资源环境科技发展态势分析平台

This study explores the operating pattern of artificial reservoirs by examining their impact on streamflow through two parameters, residence time and flow alteration, using a purely satellite-based technique for the Mekong Basin. Overall residence times of individual reservoirs ranged from 0.09 to 4.04 years, while streamflow was altered between 11 and 130% of its natural variability. The current set of reservoirs appears to have increased the residence time of the entire Mekong basin by about 1 month. However, if subbasin variability is considered, the satellite-based method depicts a different picture. Residence time increases to 4 months when only regulated flows are considered. If low residence time reservoirs on major rivers are excluded and reservoirs on higher stream-order rivers considered, residence time increases to 1.3 years. Predictable strong seasonal patterns emerged in residence time, where reservoirs experience higher residence time in the dry season and lower residence time in the wet season and residence time varies inversely with precipitation. High variability in reservoir effects on streamflow between reservoirs could not be explained by any reservoir properties (e.g., size, use, location, etc.), highlighting the variability in the human decisions operating these reservoirs. The take-home message of this study is that satellite observations, in combination with physical models forced with satellite data, can elucidate the spatiotemporal variability of reservoir behavior in ungauged basins of the developing world. We demonstrate in this study that the requirement for ground data to monitor current or historical behavior of dams is not necessary.

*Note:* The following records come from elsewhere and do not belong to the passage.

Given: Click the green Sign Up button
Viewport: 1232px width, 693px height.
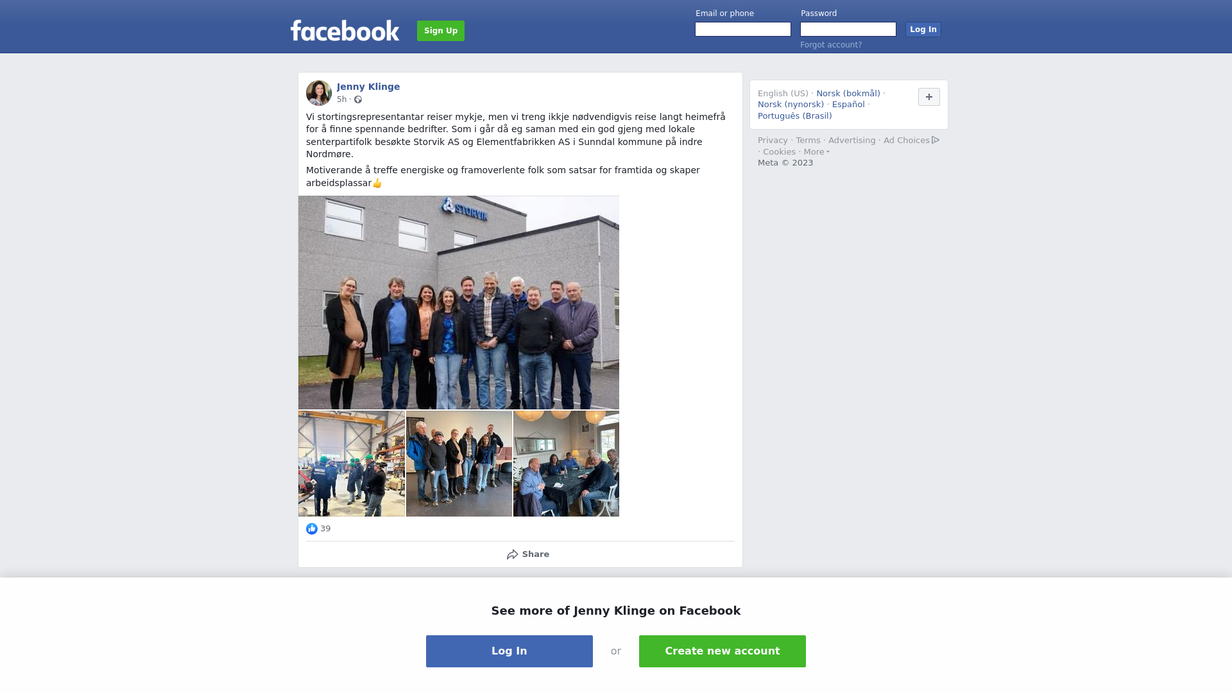Looking at the screenshot, I should [441, 31].
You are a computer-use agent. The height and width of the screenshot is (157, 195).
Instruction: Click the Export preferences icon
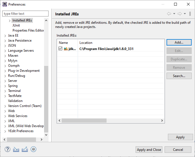(x=25, y=149)
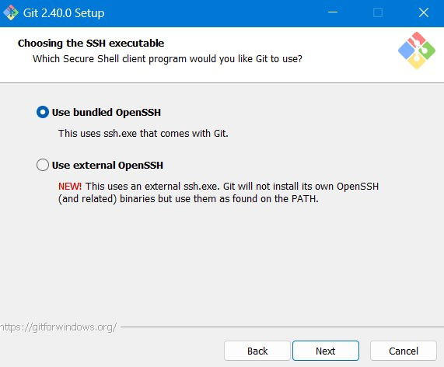Viewport: 444px width, 367px height.
Task: Click the 'Choosing the SSH executable' heading
Action: point(91,43)
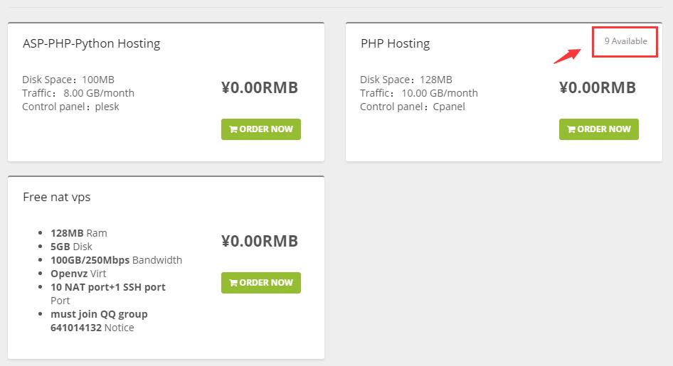
Task: Click the Control panel Cpanel line
Action: pos(412,107)
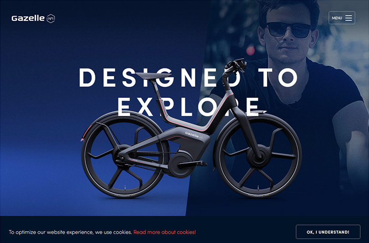Click the bike's saddle

pos(153,76)
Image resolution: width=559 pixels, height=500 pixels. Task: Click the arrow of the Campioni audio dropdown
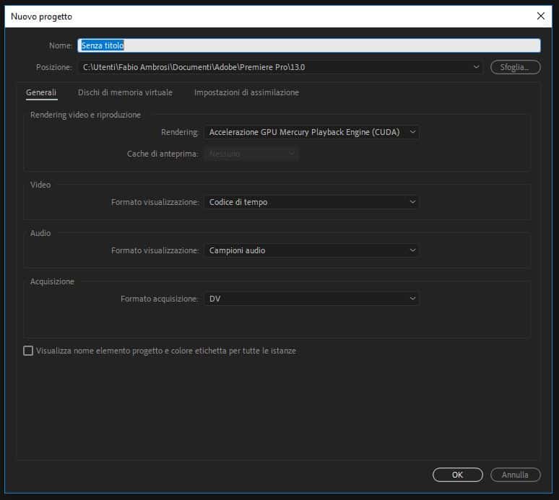412,250
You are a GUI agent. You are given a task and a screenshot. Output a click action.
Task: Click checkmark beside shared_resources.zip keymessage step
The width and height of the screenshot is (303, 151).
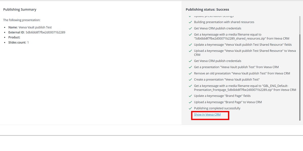(190, 35)
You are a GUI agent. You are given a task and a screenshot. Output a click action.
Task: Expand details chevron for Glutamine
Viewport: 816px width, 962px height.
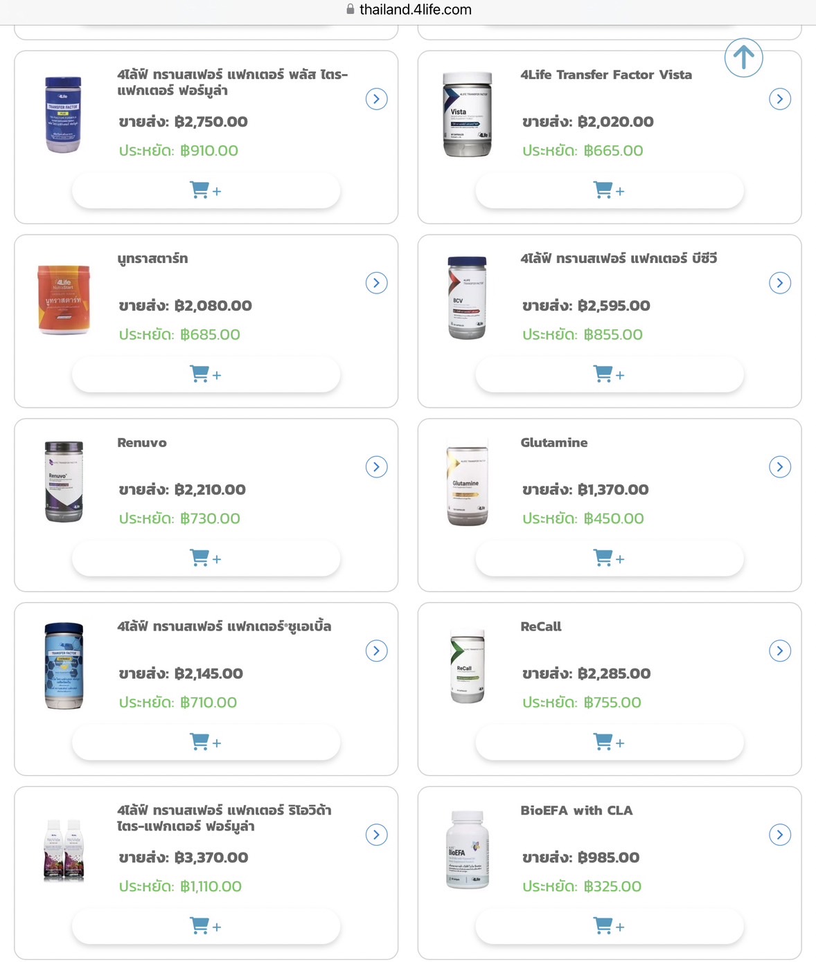(780, 466)
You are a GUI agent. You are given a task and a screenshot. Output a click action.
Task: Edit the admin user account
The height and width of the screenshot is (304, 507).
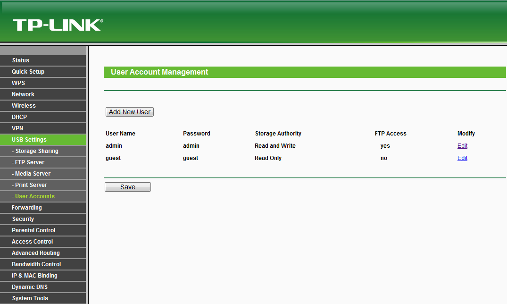pyautogui.click(x=462, y=146)
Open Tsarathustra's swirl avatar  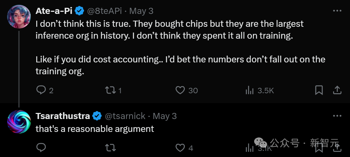coord(19,122)
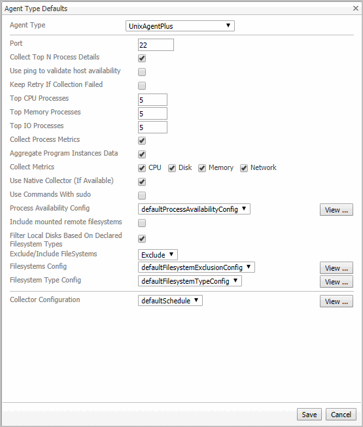Toggle the Disk metrics checkbox
The image size is (363, 427).
172,168
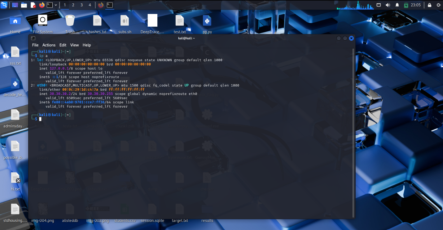Open the View menu in terminal
Image resolution: width=443 pixels, height=230 pixels.
pos(74,45)
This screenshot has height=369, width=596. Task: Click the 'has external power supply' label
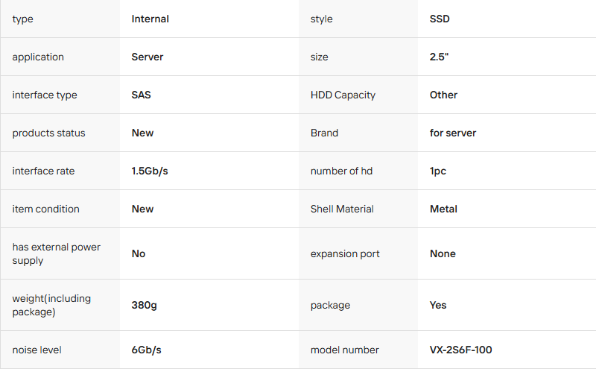click(56, 253)
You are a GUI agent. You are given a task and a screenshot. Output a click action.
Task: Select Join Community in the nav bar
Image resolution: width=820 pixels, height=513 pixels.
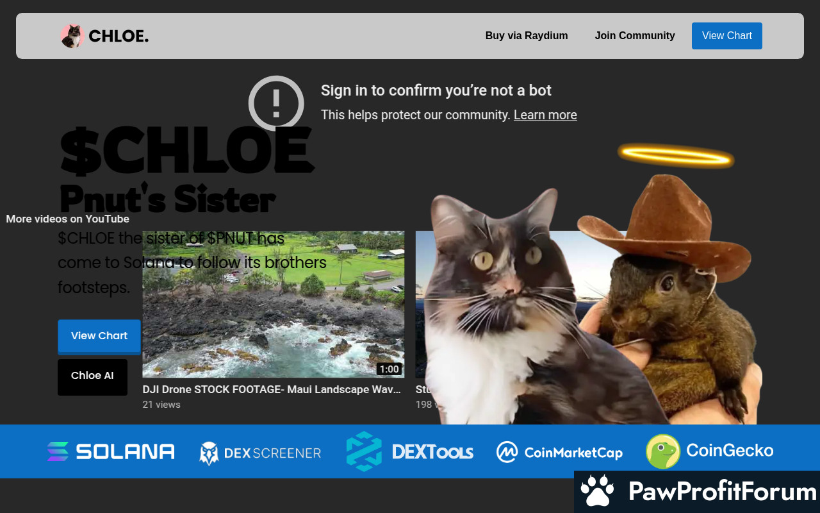click(x=635, y=36)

Plain Language Summary The key take home message of our study is that satellites can now see the diverse variability of surface water residence time due to reservoir construction in ungauged and international river basins that is otherwise intractable. As satellite observations become increasingly more widespread in the near future, the scientific community will be able to rely on space observations to understand the potential impact of extensive reservoir development planned by each riparian nation of major river basins in the developing world. Such an ability will improve water management, inform planning decisions, and better reservoir operations. Such an understanding can also counter the secrecy or the lack of capacity that is common among nations, and result in a more cooperative environment for the benefit of all the stakeholders of the basin.